EXERCISE PROMPT: Below this sentence is a listing; return exactly its lines from the one with "Δαντελονήμα (74, 378)" to the one with "Image resolution: width=781, height=2576.", both kept, and nothing more.

DATASET CONTENT:
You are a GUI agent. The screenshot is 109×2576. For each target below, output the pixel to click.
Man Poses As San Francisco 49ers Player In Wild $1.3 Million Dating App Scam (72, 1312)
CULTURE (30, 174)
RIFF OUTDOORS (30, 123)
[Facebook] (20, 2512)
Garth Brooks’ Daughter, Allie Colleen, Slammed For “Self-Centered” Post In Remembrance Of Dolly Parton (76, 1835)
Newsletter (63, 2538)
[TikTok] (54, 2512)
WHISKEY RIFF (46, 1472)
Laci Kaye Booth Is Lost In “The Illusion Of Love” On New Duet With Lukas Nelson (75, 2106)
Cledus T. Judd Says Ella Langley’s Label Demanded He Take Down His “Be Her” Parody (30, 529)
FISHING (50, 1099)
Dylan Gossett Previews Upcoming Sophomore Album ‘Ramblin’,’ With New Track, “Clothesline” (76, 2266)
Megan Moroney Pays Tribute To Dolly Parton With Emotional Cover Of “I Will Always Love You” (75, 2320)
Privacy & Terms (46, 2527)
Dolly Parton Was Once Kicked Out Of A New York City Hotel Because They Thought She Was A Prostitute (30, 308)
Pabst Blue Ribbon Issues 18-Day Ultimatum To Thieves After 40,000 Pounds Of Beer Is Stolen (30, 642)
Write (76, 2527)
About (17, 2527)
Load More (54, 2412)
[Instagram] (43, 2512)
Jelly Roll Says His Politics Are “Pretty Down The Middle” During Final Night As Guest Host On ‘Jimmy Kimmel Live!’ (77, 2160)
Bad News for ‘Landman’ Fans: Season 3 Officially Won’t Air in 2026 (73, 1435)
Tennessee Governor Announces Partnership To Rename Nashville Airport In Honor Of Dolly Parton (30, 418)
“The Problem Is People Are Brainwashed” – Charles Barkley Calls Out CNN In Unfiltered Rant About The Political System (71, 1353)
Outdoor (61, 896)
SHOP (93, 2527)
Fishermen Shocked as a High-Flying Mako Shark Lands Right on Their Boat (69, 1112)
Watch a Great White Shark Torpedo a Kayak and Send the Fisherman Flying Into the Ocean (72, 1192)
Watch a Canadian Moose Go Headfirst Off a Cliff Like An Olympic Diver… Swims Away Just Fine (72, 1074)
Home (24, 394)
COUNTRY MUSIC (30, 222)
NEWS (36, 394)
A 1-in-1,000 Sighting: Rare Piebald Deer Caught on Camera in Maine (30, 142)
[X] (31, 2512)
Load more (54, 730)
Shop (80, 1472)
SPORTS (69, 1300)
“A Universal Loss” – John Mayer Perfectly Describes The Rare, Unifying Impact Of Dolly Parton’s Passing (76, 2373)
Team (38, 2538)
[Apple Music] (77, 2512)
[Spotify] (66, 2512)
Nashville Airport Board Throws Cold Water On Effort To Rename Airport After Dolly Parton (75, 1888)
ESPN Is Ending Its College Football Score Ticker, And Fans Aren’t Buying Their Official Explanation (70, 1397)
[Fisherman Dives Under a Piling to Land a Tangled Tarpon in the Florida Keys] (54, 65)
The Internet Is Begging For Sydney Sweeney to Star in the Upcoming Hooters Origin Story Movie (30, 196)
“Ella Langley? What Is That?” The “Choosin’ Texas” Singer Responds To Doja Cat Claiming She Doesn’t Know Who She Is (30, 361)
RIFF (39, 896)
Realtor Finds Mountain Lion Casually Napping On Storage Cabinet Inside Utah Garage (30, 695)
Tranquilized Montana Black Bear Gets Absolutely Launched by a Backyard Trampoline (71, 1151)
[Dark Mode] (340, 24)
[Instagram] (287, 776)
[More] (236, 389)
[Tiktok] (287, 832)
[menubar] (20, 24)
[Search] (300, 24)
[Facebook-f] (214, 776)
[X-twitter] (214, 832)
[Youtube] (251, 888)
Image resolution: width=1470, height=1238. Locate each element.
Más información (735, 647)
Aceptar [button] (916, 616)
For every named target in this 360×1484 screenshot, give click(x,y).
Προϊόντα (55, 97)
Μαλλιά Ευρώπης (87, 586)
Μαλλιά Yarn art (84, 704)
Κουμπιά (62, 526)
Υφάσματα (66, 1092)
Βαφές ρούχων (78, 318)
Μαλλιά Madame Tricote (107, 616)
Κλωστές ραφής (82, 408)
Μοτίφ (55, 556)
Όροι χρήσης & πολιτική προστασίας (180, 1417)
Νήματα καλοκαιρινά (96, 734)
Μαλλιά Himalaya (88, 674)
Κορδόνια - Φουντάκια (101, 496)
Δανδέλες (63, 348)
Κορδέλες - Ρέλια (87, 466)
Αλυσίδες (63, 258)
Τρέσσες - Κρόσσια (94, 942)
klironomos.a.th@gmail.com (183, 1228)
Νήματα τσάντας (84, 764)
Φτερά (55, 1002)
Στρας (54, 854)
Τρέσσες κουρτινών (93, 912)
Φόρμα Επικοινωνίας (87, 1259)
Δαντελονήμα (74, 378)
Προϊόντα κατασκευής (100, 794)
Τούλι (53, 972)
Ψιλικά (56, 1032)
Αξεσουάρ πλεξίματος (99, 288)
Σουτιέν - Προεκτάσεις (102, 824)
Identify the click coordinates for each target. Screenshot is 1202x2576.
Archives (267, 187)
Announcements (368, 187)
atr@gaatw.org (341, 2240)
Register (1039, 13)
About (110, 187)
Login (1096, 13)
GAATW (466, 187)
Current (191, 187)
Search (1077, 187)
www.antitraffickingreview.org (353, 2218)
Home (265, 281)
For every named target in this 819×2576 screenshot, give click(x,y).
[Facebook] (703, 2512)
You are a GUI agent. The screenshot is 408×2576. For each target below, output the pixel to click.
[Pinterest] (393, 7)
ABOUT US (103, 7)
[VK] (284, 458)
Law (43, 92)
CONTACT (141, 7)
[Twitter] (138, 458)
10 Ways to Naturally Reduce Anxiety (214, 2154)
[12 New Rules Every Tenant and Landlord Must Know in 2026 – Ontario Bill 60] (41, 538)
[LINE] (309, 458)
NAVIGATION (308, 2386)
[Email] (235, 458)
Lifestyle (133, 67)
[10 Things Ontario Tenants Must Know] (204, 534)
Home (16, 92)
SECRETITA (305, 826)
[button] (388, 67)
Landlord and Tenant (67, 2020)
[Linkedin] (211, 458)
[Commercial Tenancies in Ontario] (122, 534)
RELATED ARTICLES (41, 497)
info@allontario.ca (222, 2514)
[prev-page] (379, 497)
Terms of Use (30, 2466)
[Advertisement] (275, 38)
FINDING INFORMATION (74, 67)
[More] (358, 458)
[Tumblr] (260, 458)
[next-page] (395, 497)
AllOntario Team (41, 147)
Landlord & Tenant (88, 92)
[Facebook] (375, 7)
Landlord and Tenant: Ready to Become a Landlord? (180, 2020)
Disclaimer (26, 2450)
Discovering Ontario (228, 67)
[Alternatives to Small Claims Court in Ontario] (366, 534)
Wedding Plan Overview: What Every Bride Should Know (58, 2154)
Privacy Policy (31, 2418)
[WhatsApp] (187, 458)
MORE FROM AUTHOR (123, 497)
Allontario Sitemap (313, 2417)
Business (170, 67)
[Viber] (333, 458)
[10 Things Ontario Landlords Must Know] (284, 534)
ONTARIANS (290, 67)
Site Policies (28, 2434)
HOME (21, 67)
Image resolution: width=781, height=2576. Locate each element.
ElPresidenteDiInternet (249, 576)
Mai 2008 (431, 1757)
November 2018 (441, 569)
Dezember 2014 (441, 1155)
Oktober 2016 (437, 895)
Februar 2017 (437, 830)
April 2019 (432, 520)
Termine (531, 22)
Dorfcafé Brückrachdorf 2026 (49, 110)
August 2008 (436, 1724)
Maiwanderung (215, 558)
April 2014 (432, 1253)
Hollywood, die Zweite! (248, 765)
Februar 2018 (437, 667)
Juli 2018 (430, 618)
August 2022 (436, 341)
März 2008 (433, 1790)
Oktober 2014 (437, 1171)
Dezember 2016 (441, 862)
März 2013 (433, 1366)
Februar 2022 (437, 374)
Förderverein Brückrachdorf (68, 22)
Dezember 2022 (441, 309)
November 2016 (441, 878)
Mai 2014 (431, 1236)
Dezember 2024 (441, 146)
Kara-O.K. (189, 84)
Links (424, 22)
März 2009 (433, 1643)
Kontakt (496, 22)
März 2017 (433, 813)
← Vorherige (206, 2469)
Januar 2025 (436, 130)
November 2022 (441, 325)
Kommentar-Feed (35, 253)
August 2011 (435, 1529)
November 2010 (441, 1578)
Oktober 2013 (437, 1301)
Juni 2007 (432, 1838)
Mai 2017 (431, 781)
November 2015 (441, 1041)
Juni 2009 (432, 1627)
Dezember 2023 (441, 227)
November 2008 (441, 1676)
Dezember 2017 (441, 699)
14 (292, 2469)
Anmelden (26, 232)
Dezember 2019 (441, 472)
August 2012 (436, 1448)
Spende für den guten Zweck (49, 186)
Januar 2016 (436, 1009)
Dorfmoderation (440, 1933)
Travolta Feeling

EXERCISE OUTPUT:
Δαντελονήμα (74, 378)
Προϊόντα κατασκευής (100, 794)
Τούλι (53, 972)
Ψιλικά (56, 1032)
Αξεσουάρ πλεξίματος (99, 288)
Σουτιέν - Προεκτάσεις (102, 824)
Identify the click coordinates for each target. Screenshot is 1202x2576.
Archives (267, 187)
Announcements (368, 187)
atr@gaatw.org (341, 2240)
Register (1039, 13)
About (110, 187)
Login (1096, 13)
GAATW (466, 187)
Current (191, 187)
Search (1077, 187)
www.antitraffickingreview.org (353, 2218)
Home (265, 281)
For every named target in this 819×2576 screenshot, give click(x,y).
[Facebook] (703, 2512)
You are a GUI agent. The screenshot is 408×2576. For each target below, output the pixel to click.
[Pinterest] (393, 7)
ABOUT US (103, 7)
[VK] (284, 458)
Law (43, 92)
CONTACT (141, 7)
[Twitter] (138, 458)
10 Ways to Naturally Reduce Anxiety (214, 2154)
[12 New Rules Every Tenant and Landlord Must Know in 2026 – Ontario Bill 60] (41, 538)
[LINE] (309, 458)
NAVIGATION (308, 2386)
[Email] (235, 458)
Lifestyle (133, 67)
[10 Things Ontario Tenants Must Know] (204, 534)
Home (16, 92)
SECRETITA (305, 826)
[button] (388, 67)
Landlord and Tenant (67, 2020)
[Linkedin] (211, 458)
[Commercial Tenancies in Ontario] (122, 534)
RELATED ARTICLES (41, 497)
info@allontario.ca (222, 2514)
[prev-page] (379, 497)
Terms of Use (30, 2466)
[Advertisement] (275, 38)
FINDING INFORMATION (74, 67)
[More] (358, 458)
[Tumblr] (260, 458)
[next-page] (395, 497)
AllOntario Team (41, 147)
Landlord & Tenant (88, 92)
[Facebook] (375, 7)
Landlord and Tenant: Ready to Become a Landlord? (180, 2020)
Disclaimer (26, 2450)
Discovering Ontario (228, 67)
[Alternatives to Small Claims Court in Ontario] (366, 534)
Wedding Plan Overview: What Every Bride Should Know (58, 2154)
Privacy Policy (31, 2418)
[WhatsApp] (187, 458)
MORE FROM AUTHOR (123, 497)
Allontario Sitemap (313, 2417)
Business (170, 67)
[Viber] (333, 458)
[10 Things Ontario Landlords Must Know] (284, 534)
ONTARIANS (290, 67)
Site Policies (28, 2434)
HOME (21, 67)
Image resolution: width=781, height=2576. Locate each element.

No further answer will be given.